Faced with currency and competitive challenges, Montreal-based Dollarama announced a changing of the guard that paves the way for the Rossy family's strategy of hand-picking products and store locations to live on. On May 1, Mr. Rossy's son Neil, 46, currently chief merchandising officer, will take the CEO job while the elder Mr. Rossy, 73, will remain active in the company as executive chairman.

As Peter Sklar, retail analyst at BMO Nesbit Burns noted: "This is clearly not a retirement announcement."

Neil Rossy has been with Dollarama since its start in 1992 and a member of its board of directors since 2004.

He said Dollarama is looking to find ways to make its products more economically viable amid the weak loonie and higher purchasing costs.

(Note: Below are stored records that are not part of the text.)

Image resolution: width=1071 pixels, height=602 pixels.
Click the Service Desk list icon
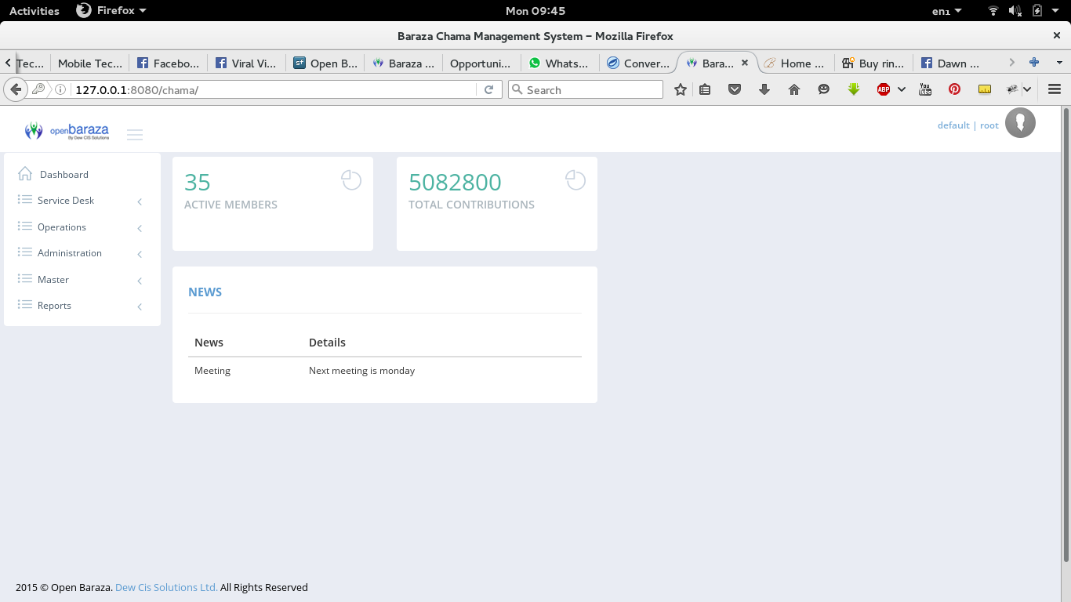24,200
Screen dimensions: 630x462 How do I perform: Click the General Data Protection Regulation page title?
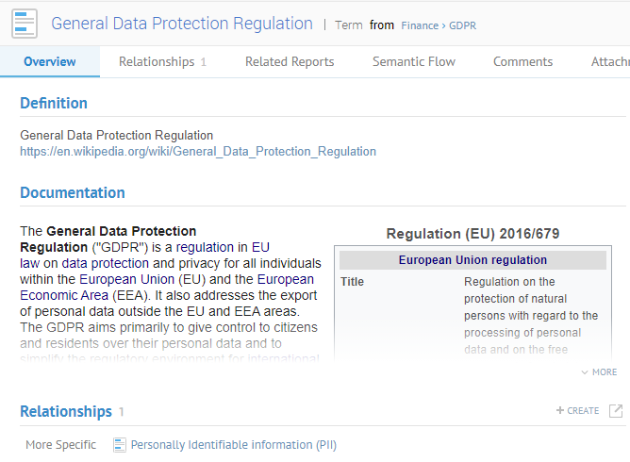[182, 24]
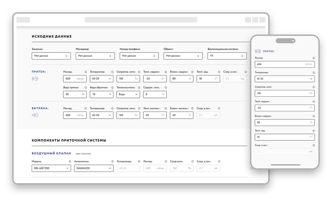Screen dimensions: 332x205
Task: Click the gear icon inside Заказчик field
Action: (66, 56)

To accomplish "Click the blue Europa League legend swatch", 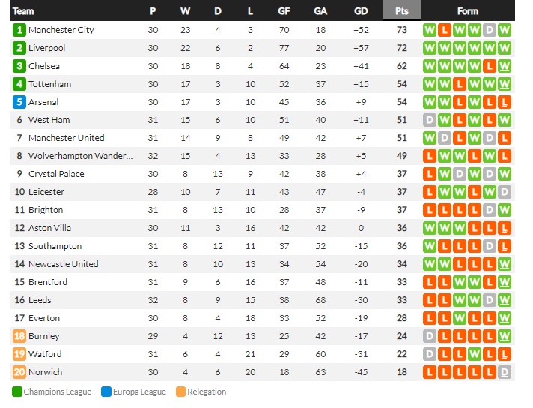I will (x=106, y=392).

The soft global economy is giving the retailer some flexibility to bargain for better prices with suppliers in China, but the negotiating advantage doesn't totally make up for the currency pressures, he said.

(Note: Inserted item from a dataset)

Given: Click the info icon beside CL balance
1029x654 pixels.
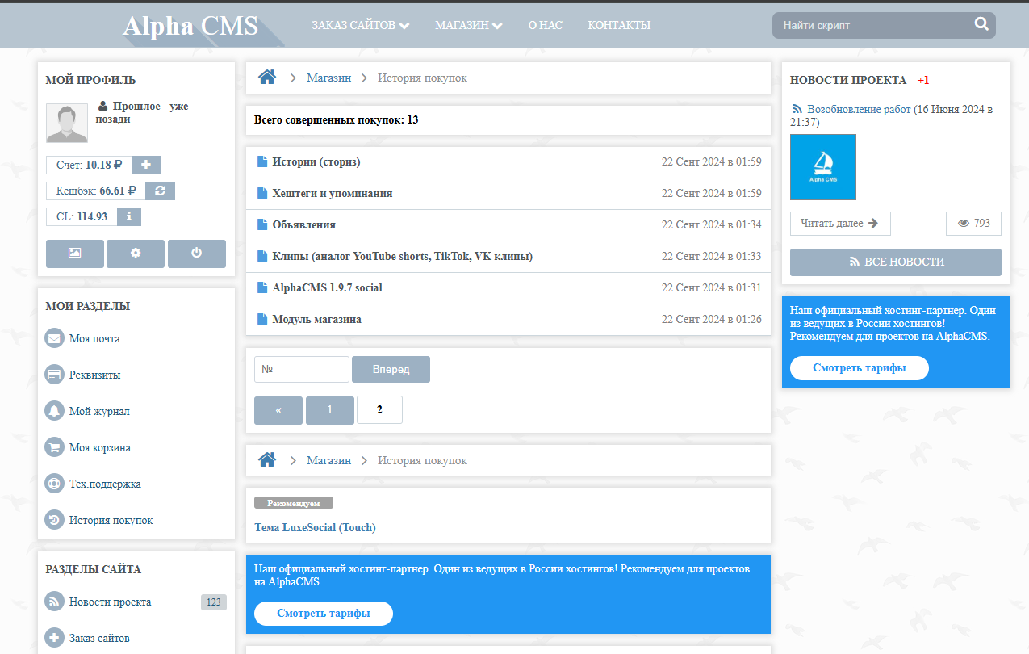Looking at the screenshot, I should tap(129, 216).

Dollarama is finding other ways to change its merchandise offerings. For instance, the retailer is able to remove two pencils from a pack of pencils "and still be competitive to help with offsetting some of the headwinds," Neil Rossy said.

In other cases, it replaces a product with another one "that is just as compelling but different at a lower cost, potentially. That's another way [Dollarama inventory] buyers can use that tool to help them with the current challenges," he said.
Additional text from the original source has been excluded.